2023-02-22T17:39:33.8801083Z DEBUG:dvclive:Logged map95: 0.5793409533456171
2023-02-22T17:39:33.8802401Z DEBUG:dvclive:Logged map50: 0.8219465738683116
2023-02-22T17:39:33.8803836Z DEBUG:dvclive:Logged precision: 0.8011659733161465
2023-02-22T17:39:33.8805301Z DEBUG:dvclive:Logged recall: 0.7454864820648035
2023-02-22T17:39:34.5532907Z DEBUG:dvclive:Step: 6
...
2023-02-22T17:39:51.2596494Z Updating lock file 'dvc.lock'
2023-02-22T17:39:51.3221732Z Use `dvc push` to send your updates to remote storage.
2023-02-22T17:39:52.2013867Z 23 files pushed
daavoo commented 1 year ago

Thanks for the logs @haimat . How did you install DVC in the GitHub workflow? The issue might be that DVCLive requires the DVC Python API which is only available when you install DVC via pip install.

haimat commented 1 year ago

@daavoo We install DVC in the Github workflow like this:

      - uses: iterative/setup-dvc@v1
      - uses: iterative/setup-cml@v1

Isn't that the recommended way?

daavoo commented 1 year ago

Isn't that the recommended way?

I guess it depends on the needs. We have an open issue in DVCLive to remove the need for DVC to be installed as a Python library (https://github.com/iterative/dvclive/issues/397). Unfortunately, in order to use live metrics you need to install DVC instead via pip install dvc, for now.

haimat commented 1 year ago

@daavoo Thanks, I changed this now, so that DVC is being installed via pip install dvc, and how I can see the live progress of the experiment from Github in Studio.

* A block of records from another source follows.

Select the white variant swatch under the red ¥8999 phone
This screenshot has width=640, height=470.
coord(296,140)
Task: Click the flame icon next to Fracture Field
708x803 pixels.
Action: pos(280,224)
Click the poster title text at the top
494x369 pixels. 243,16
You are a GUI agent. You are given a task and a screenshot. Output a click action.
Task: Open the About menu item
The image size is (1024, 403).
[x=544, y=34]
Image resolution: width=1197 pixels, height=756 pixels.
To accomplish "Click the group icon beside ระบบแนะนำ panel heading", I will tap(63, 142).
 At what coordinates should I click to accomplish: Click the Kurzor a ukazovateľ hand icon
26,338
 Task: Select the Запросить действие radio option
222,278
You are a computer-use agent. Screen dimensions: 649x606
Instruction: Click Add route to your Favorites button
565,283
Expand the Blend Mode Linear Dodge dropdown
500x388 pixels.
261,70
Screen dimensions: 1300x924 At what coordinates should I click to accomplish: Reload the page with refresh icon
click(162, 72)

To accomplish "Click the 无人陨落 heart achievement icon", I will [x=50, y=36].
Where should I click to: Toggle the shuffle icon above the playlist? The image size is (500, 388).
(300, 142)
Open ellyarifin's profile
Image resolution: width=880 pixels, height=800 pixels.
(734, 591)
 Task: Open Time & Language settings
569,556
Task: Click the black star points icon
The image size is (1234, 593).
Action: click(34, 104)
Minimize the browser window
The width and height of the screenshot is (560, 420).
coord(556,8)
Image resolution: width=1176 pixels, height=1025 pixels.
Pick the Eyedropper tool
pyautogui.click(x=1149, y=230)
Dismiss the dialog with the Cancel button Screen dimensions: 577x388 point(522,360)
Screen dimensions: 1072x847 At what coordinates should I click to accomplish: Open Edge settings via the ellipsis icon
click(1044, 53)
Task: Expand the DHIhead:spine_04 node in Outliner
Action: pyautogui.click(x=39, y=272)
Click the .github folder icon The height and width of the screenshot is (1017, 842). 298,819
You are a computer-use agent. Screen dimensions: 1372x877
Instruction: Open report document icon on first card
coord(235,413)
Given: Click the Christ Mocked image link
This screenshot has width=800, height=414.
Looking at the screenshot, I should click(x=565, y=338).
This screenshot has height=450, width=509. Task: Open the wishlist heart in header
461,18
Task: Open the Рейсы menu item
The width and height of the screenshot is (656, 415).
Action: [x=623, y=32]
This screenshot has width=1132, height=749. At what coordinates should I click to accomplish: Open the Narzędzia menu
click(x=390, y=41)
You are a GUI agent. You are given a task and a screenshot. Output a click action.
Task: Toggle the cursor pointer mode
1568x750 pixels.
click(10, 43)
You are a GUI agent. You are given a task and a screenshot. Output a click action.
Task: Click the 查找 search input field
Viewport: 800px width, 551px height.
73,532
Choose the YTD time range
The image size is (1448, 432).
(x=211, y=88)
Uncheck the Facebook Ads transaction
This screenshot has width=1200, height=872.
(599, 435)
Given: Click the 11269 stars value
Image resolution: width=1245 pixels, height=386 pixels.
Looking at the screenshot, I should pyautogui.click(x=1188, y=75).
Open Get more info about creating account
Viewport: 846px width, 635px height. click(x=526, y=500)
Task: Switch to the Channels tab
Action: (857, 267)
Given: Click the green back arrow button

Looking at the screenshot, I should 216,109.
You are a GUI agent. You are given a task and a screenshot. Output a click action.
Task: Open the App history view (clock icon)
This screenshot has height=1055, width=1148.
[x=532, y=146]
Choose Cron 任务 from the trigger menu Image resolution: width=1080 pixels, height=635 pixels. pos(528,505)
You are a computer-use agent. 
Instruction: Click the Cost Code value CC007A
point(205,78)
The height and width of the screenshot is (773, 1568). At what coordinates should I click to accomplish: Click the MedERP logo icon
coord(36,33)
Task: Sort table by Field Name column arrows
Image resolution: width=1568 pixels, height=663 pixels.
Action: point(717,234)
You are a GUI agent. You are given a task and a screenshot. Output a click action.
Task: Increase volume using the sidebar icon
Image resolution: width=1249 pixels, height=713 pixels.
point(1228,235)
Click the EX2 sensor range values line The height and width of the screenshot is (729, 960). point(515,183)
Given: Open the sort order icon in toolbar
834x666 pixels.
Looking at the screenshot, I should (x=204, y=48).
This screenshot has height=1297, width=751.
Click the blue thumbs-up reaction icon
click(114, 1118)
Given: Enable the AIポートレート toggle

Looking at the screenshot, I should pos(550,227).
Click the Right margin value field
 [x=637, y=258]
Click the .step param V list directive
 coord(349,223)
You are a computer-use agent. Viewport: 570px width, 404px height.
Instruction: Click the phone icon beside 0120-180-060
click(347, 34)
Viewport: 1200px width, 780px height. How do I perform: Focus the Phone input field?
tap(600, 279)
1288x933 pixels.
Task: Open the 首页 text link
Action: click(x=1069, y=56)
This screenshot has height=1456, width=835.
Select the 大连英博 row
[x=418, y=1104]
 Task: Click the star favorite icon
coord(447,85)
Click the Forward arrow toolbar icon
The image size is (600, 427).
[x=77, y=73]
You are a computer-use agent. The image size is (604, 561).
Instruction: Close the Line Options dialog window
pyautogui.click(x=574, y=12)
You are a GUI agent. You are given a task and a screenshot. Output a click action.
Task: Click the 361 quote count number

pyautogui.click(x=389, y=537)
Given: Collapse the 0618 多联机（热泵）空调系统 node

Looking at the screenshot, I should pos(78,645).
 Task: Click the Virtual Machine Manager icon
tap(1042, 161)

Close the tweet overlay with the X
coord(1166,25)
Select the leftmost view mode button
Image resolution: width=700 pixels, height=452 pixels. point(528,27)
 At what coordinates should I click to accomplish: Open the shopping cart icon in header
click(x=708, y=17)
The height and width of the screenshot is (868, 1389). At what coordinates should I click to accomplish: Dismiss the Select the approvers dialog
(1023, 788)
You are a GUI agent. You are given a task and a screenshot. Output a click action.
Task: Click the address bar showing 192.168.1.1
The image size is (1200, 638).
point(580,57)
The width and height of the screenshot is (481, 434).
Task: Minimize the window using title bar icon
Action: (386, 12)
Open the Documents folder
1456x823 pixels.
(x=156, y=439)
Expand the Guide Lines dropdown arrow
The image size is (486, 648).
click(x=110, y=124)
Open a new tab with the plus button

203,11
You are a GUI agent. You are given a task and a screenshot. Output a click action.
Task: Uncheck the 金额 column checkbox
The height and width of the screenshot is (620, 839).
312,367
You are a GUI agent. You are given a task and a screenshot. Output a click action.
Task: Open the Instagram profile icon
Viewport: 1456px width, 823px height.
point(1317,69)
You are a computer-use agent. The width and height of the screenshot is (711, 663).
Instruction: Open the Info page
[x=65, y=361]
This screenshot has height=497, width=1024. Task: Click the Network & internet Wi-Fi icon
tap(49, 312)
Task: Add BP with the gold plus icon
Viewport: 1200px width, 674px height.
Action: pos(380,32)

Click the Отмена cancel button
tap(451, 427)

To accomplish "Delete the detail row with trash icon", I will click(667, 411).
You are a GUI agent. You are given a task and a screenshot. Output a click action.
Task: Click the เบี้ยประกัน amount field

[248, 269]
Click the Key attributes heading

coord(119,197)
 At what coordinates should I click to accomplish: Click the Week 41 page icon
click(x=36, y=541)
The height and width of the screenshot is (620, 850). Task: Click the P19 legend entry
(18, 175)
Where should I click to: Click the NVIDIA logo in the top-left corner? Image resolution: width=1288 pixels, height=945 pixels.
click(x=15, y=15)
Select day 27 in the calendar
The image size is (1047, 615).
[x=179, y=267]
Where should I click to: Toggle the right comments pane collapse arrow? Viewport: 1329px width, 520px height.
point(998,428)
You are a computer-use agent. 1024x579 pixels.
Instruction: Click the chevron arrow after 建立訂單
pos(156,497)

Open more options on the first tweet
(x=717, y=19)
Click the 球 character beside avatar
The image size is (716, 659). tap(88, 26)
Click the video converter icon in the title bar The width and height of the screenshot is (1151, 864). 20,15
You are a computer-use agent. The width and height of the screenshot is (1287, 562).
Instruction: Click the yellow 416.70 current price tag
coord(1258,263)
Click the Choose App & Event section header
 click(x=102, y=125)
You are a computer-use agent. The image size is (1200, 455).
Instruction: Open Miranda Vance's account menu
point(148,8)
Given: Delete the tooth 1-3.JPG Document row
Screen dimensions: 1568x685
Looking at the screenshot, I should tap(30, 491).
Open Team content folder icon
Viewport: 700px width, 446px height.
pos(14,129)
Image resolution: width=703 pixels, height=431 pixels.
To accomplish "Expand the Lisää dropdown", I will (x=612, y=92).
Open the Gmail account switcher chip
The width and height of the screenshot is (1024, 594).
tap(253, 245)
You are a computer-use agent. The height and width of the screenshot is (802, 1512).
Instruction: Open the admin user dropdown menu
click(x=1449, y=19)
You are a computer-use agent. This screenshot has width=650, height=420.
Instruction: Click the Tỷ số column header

There is another issue now though: When I select that run from the list in Studio and click the "Plots" button, then I get the following info:

image

Or if I select both last entries:

image

What am I missing here?

haimat commented 1 year ago

@daavoo btw. I have all the TSV metrics files from DVCLive tracked in git, which is not being pushed from the CI runner on GitHub. I do, however, push all changes after the GitHub CI action back to the DVC remote. Might that be the problem, do I need to track these DVCLive metrics files with DVC instead of git?

daavoo commented 1 year ago

I have all the TSV metrics files from DVCLive tracked in git, which is not being pushed from the CI runner on GitHub.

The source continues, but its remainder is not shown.